Est-il seulement possible, aujourd'hui, de penser la ville dans la plénitude de son rapport avec le paysage? Il faut sans doute, pour cela, consentir à suspendre la primauté de l'une, la «récessivité» de l'autre. Voilà en tout cas l'un des chemins qu'emprunte ce livre: il explore le statut hybride, complexe, voire paradoxal de la réalité urbaine face à l'inertie des doctrines urbanistiques. Il en évoque le non-dit, puis éveille le soupçon qu'un consensus, fut-il subliminal, conditionne l'idée que nous nous faisons du territoire et contribue à diluer l'urbanisation contemporaine, à l'organiser en précepte périphérique. Or la réalité urbaine émerge différemment, en marge de telles manoeuvres. En traitant de stratégie d'inversion conceptuelle et de (re)naturation, en enrichissant la lecture urbaine de la science de la compléxité et en l'éloignant de son penchant structuraliste, les auteurs de cet ouvrage voudraient nous sensibiliser à la réalité plus pondérée du paysage urbain contemporain.
Très richement illustré par de nombreuses photographies couleur, cet ouvrage interdisciplinaire est l'un des premiers en langue française traitant de la question de la complexité dans les domaines de l'architecture, de la ville, du paysage et du territoire.

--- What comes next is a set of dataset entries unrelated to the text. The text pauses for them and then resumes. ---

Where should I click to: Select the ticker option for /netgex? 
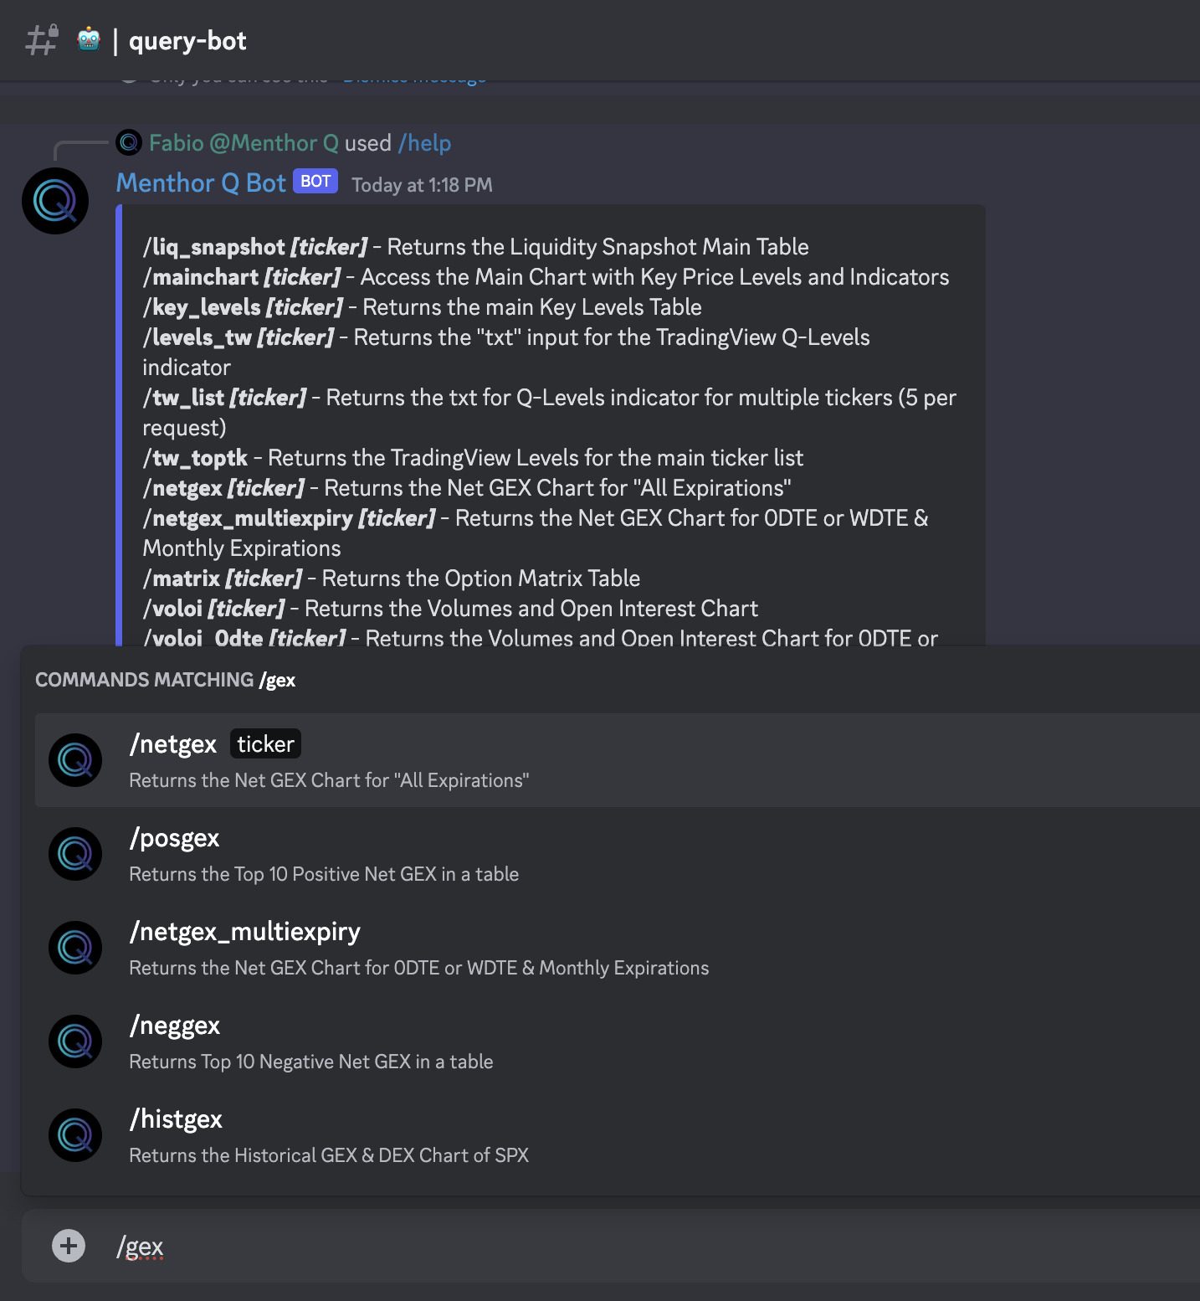(265, 743)
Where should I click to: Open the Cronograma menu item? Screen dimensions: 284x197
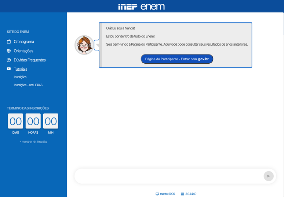click(x=24, y=42)
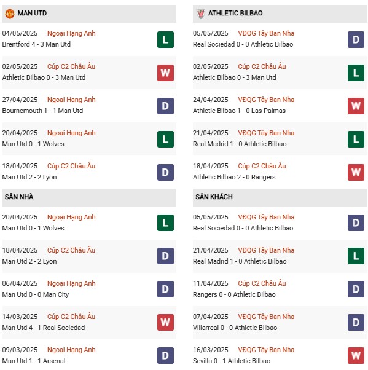Viewport: 368px width, 370px height.
Task: Click the D badge for Bournemouth 1-1 Man Utd
Action: point(165,106)
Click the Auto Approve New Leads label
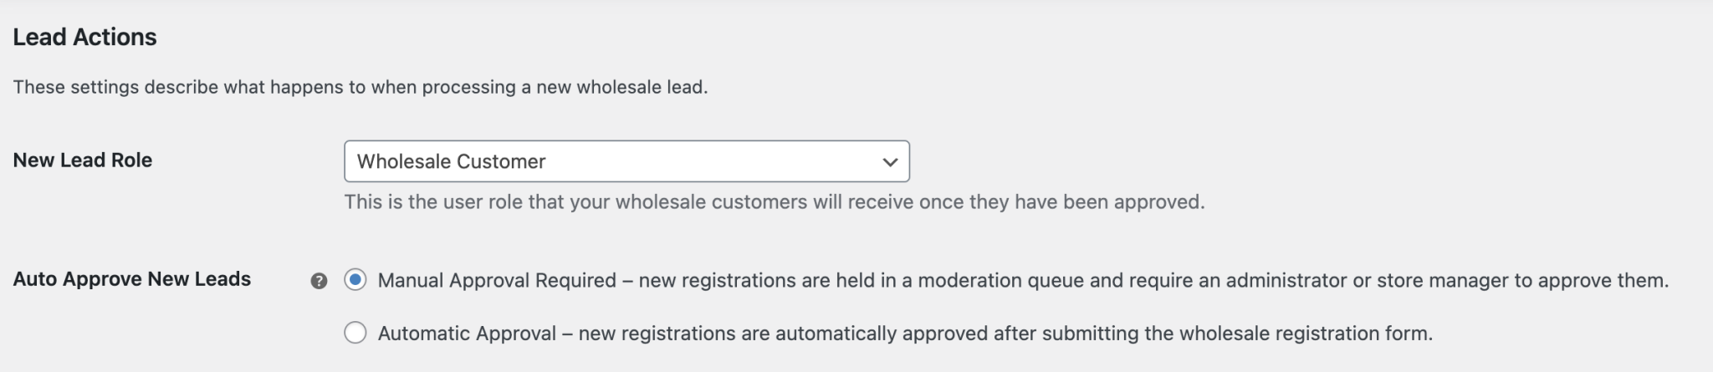 (x=131, y=279)
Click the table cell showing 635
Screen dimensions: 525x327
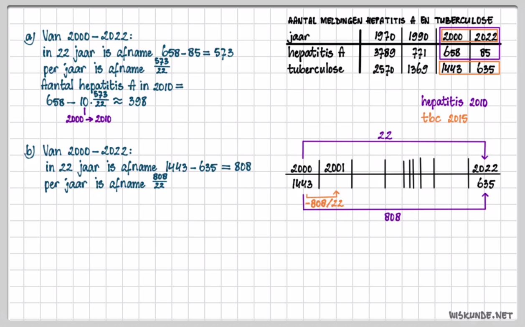(x=485, y=69)
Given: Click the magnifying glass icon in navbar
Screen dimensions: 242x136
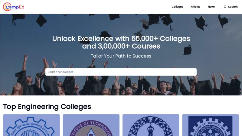Looking at the screenshot, I should [225, 7].
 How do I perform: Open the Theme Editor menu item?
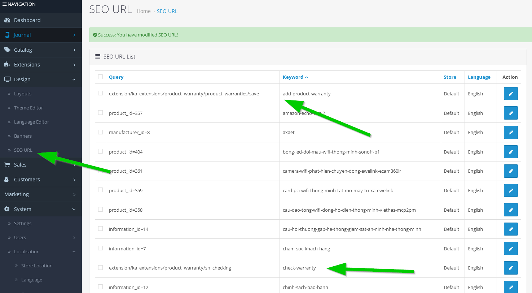point(28,108)
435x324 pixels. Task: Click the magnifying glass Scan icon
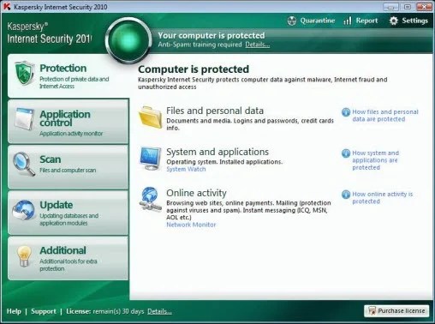point(24,164)
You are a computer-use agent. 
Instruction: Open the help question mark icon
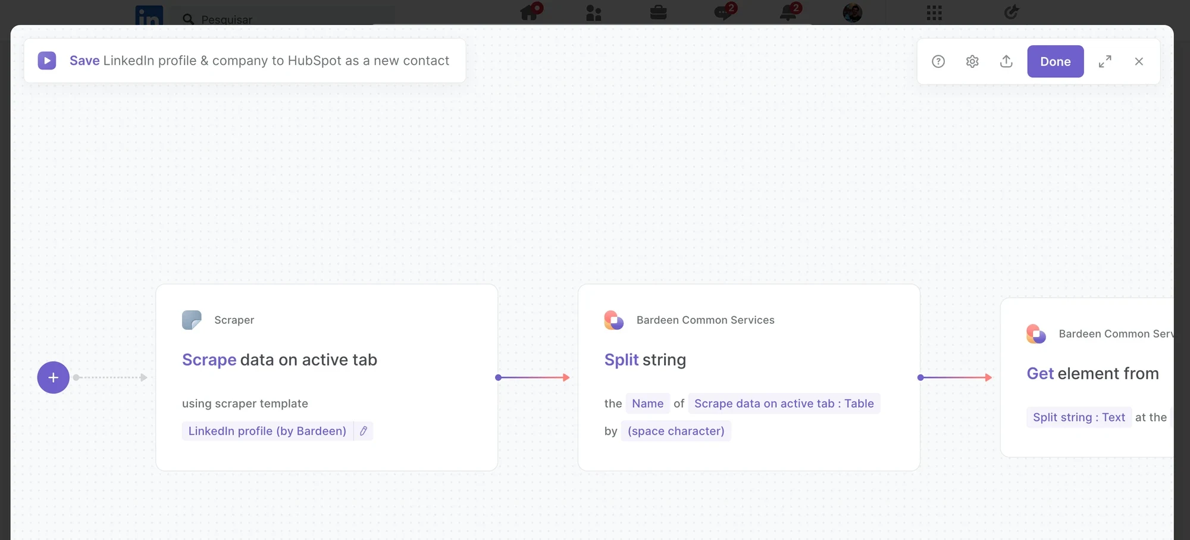938,61
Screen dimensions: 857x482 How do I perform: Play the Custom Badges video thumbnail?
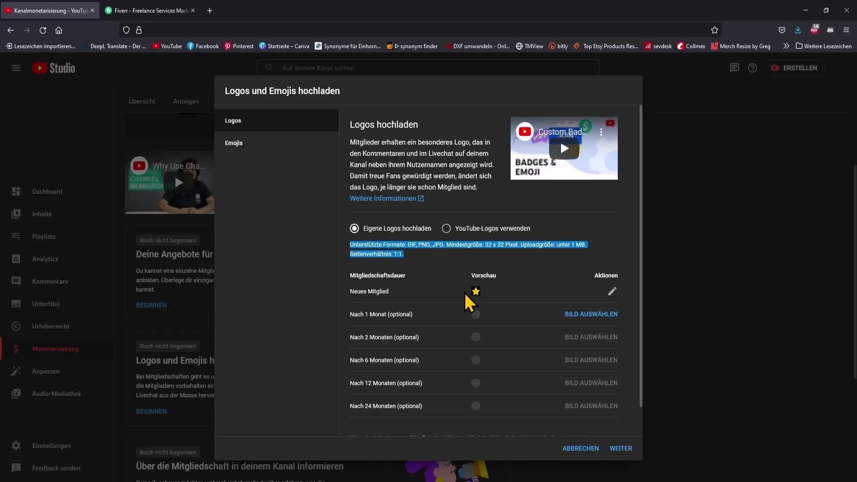[x=563, y=148]
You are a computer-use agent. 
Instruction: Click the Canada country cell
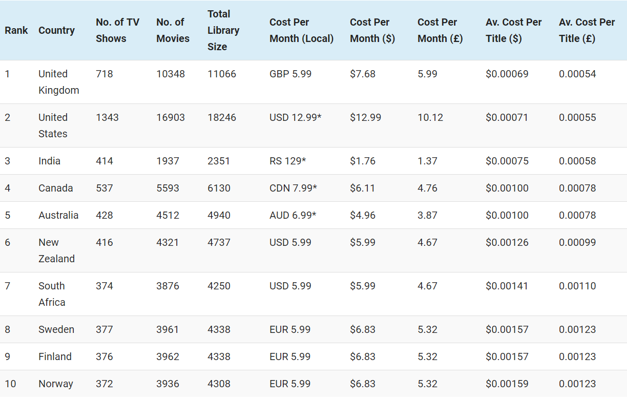[55, 188]
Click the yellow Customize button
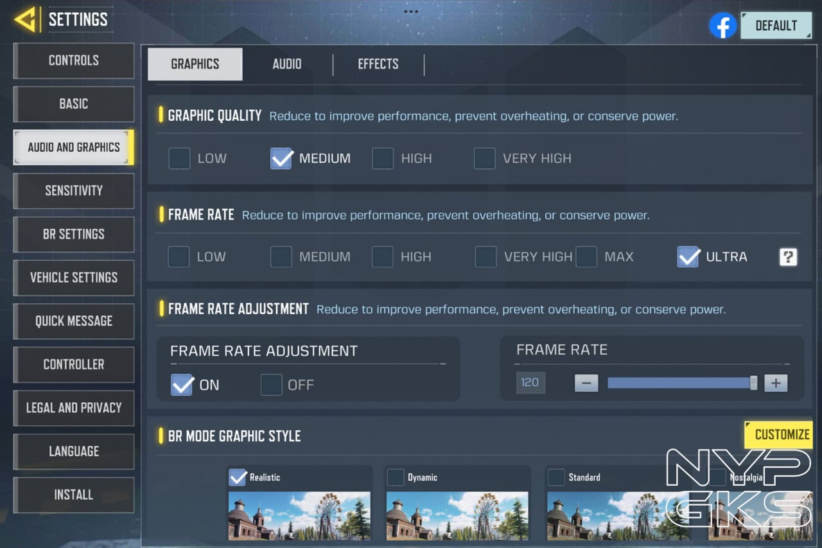 [x=778, y=435]
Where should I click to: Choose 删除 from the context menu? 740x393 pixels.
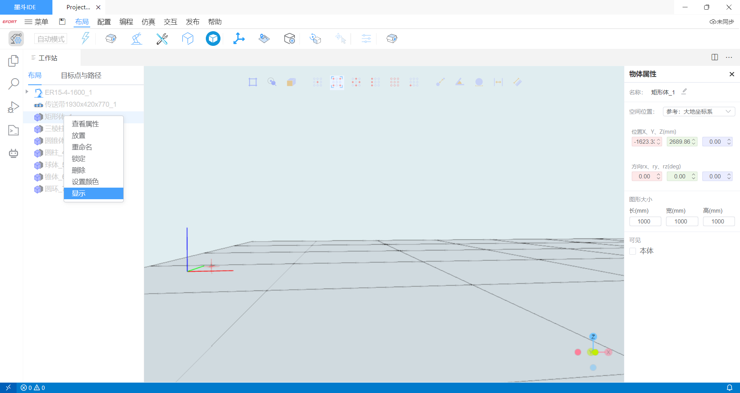[x=79, y=170]
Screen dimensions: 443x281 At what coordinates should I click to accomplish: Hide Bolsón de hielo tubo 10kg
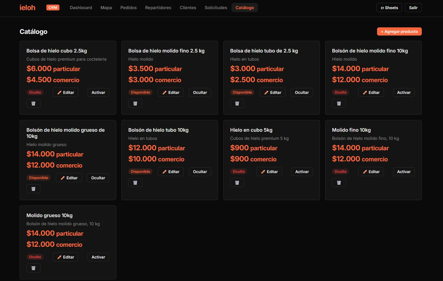point(200,171)

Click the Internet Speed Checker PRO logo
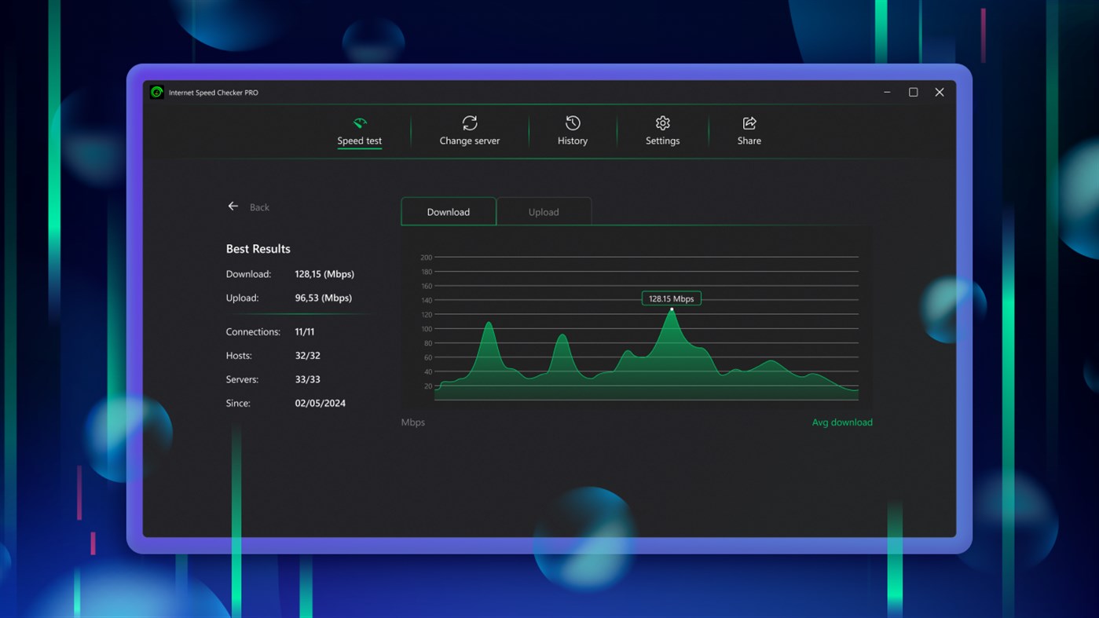(157, 93)
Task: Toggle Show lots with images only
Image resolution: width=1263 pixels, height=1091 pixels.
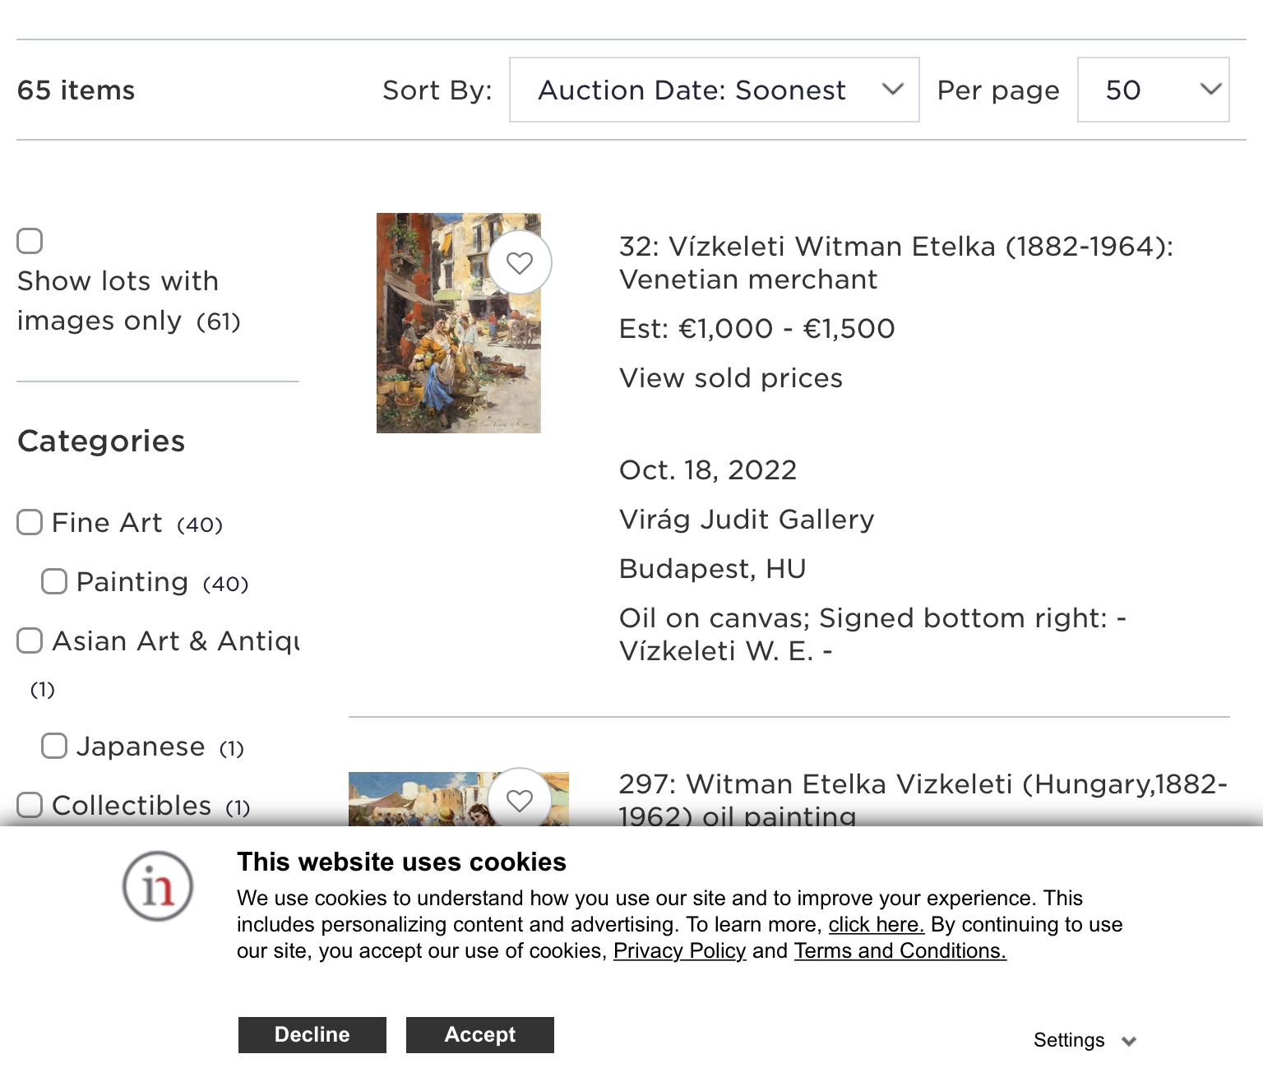Action: (x=30, y=241)
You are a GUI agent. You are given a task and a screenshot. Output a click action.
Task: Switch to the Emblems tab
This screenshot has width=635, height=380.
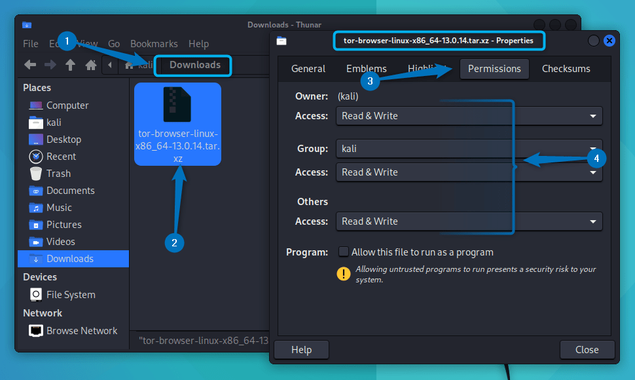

Introduction, Pieter Versteegh - Complexes du paysage / urbain, Pieter Versteegh - La ville potentiel, Vincent Kaufmann - La planète fractale, Michel Malet - Bucarest, Complex(c)ités naturelles, Florinel Radu - Le territoire inversé, Elena Cogato Lanza - Les Pays-Bas ou la nature inventée, Nicolas Pham- Emergences en architecture, Pieter Versteegh - Lutte raisonnée, Alain Julliard - Notices biographiques - Bibliographie.
VERSTEEGH PIETER
Pieter Versteegh est professeur à l'Ecole d'ingénieurs et d'architectes de Fribourg. Il a enseigné en tant que professeur invité à l'EPFL, au Berlage Institute à Amsterdam et à l'Université de Kentucky. Cofondateur de l'Institut PIA à Genève, il a initié, conduit et participé à plusieurs séminaires, recherches, expositions et publications. En tant qu'architecte il a notamment participé à la réalisation du "Latenium" (Musée d'archéologie de Neuchâtel), et d'habitations groupées à Genève et aux Pays-Bas.